Petróleo no Amapá contribui para soberania energética do Brasil, defende Lula
Presidente visitou navio-sonda da Petrobras na Margem Equatorial, em águas ultraprofundas na costa do estado
O presidente da República, Luiz Inácio Lula da Silva, visitou nesta segunda-feira (17/08), um navio-sonda da Petrobras que atua na Margem Equatorial, no litoral do Amapá. Com a participação do ministro de Minas e Energia, Alexandre Silveira, e da presidente da Petrobras, Magda Chambriard, a agenda ocorreu três dias após a estatal anunciar a identificação de petróleo no poço Morpho, na costa do estado.
“Quando eu falo passaporte para o futuro desse país, eu não tô negando a minha luta para que um dia a gente não precise utilizar combustível fóssil, porque o país vai continuar sendo o país rei da inovação em biocombustíveis”
Luiz Inácio Lula da Silva
Durante a visita, Lula destacou a importância da pesquisa para o futuro da Petrobras e para o desenvolvimento tecnológico do país. “Não é possível a gente imaginar que uma empresa de petróleo consiga sobreviver se ela não pesquisar. Tem coisa no mundo que você só sabe se você pesquisar. E pesquisar significa você fazer investimento”, afirmou. Para o presidente, o avanço da exploração é resultado da capacidade técnica acumulada pela estatal. “Isso aqui é uma conquista do bom senso. É uma conquista de um governo que acha que a empresa tem que pesquisar.”
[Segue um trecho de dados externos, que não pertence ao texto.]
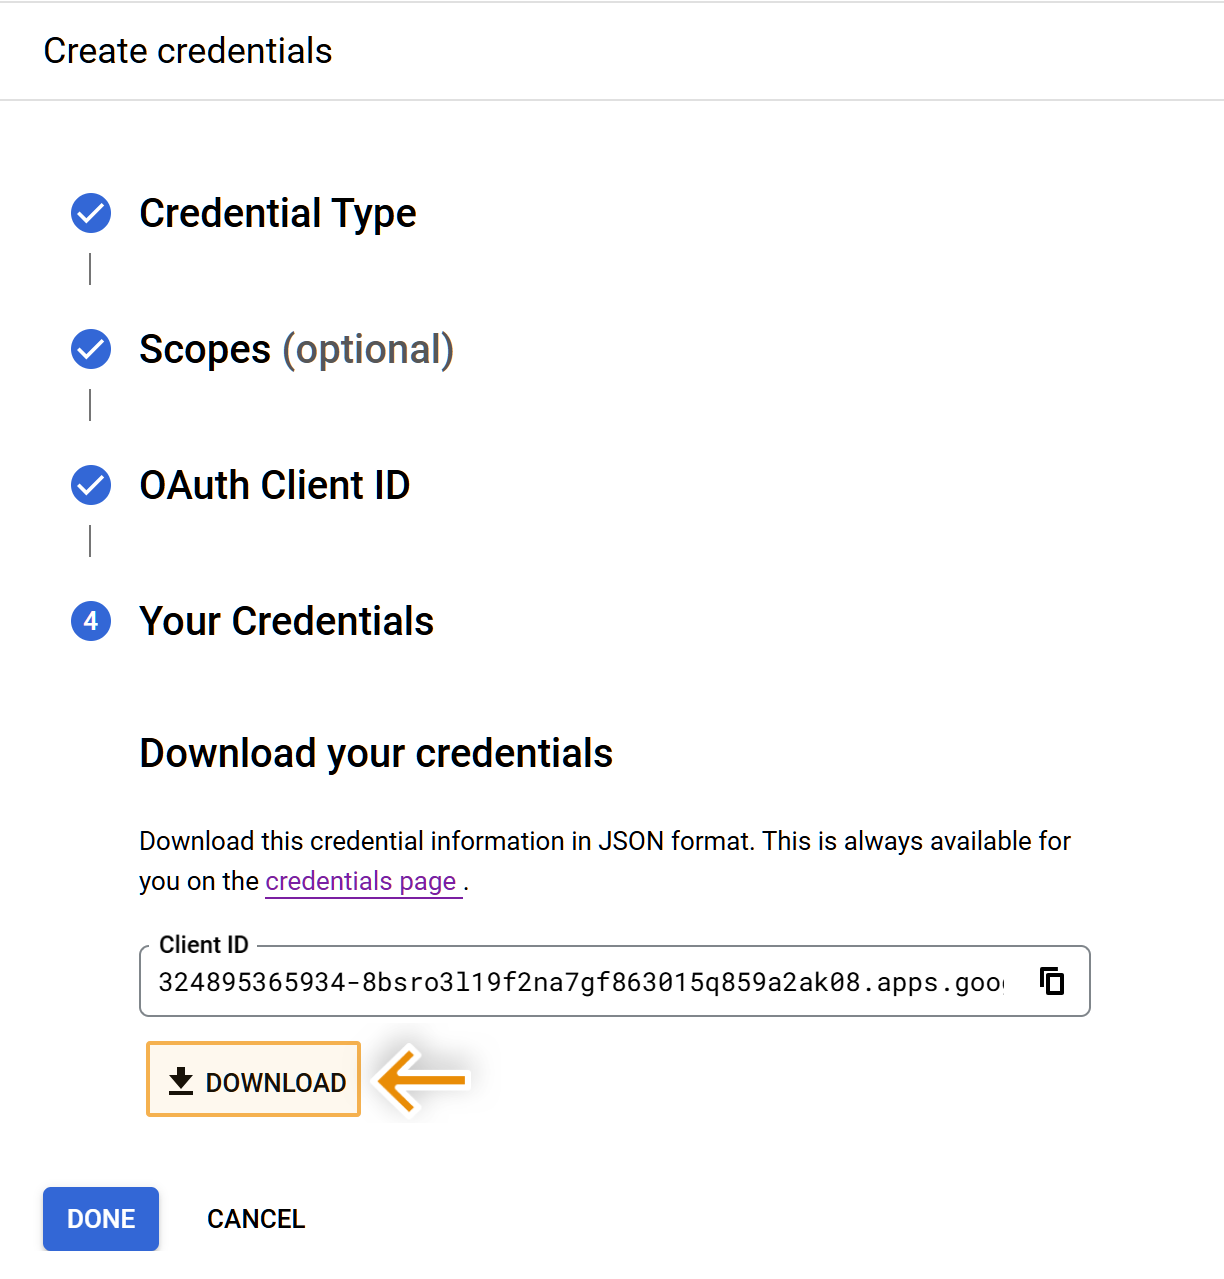Cancel credential creation
The width and height of the screenshot is (1224, 1279).
tap(256, 1219)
A Petrobras identificou a presença de hidrocarbonetos em poço exploratório em perfuração no bloco FZA-M-59, em águas profundas do Amapá, na bacia sedimentar da Foz do Amazonas. O poço Morpho está localizado a cerca de 175 km da costa do estado. “Isso chama-se Brasil. Isso chama-se Petrobras. Isso chama-se conhecimento científico e tecnológico. Isso significa competência. Isso aqui significa soberania nacional”, disse o presidente.
Petrobras forte é Brasil soberano. 🇧🇷
— Lula (@LulaOficial) August 17, 2026
A descoberta de petróleo de alta qualidade na Margem Equatorial, no Amapá, abre novas perspectivas para o futuro do Brasil e reforça o potencial energético do país.
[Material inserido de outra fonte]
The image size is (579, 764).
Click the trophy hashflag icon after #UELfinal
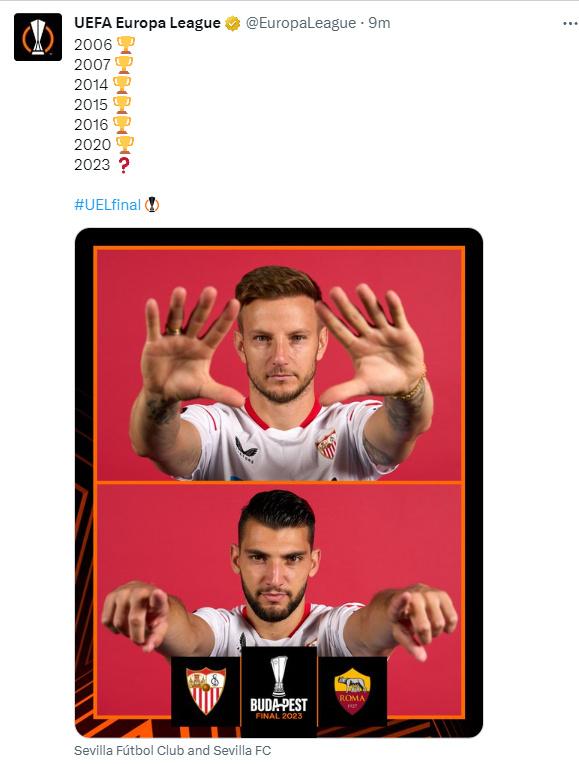[152, 205]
É a Petrobras forte, conhecimento científico, tecnologia e inovação a… pic.twitter.com/bFl58SbpYH
Ao falar sobre a operação, Lula relacionou a exploração de novas reservas à soberania e ao domínio científico e tecnológico brasileiro e ressaltou que a busca por novas reservas de petróleo não significa abandonar a transição energética. “Quando eu falo passaporte para o futuro desse país, eu não tô negando a minha luta para que um dia a gente não precise utilizar combustível fóssil, porque o país vai continuar sendo o país rei da inovação em biocombustíveis.”
Durante a visita, foi ressaltado que a descoberta no Amapá poderá gerar benefícios para a população e contribuir para a soberania energética do país. Há mais três blocos a serem perfurados no bloco exploratório, além de outros cinco poços da Petrobras em áreas adjacentes. O Brasil é atualmente o sétimo maior produtor de petróleo do mundo, que deve voltar a ser o principal produto de exportação do país neste ano.
O presidente também associou o desenvolvimento da indústria nacional à geração de emprego, renda e conhecimento. “O melhor é sempre a gente produzir a comida que a gente come, porque a gente vai gerar emprego aqui dentro, vai gerar salário aqui dentro, vai gerar desenvolvimento aqui dentro, vai gerar conhecimento genético, tecnológico, científico aqui dentro. É o que está acontecendo com a Petrobras”, enfatizou.
CONTINUIDADE — Segundo a Petrobras, as operações de perfuração permanecem em curso, visando à continuidade da avaliação exploratória. A atuação da empresa no bloco FZA-M-59 está alinhada à estratégia da companhia de recomposição das reservas de petróleo e gás por meio da exploração em áreas de fronteira, visando ao atendimento à demanda nacional de energia durante a transição energética justa.
A estatal é a operadora e detém 100% de participação na área. O bloco foi adquirido na 11ª Rodada de Licitações da Agência Nacional do Petróleo, Gás Natural e Biocombustíveis (ANP), em 2013, sob o regime de concessão.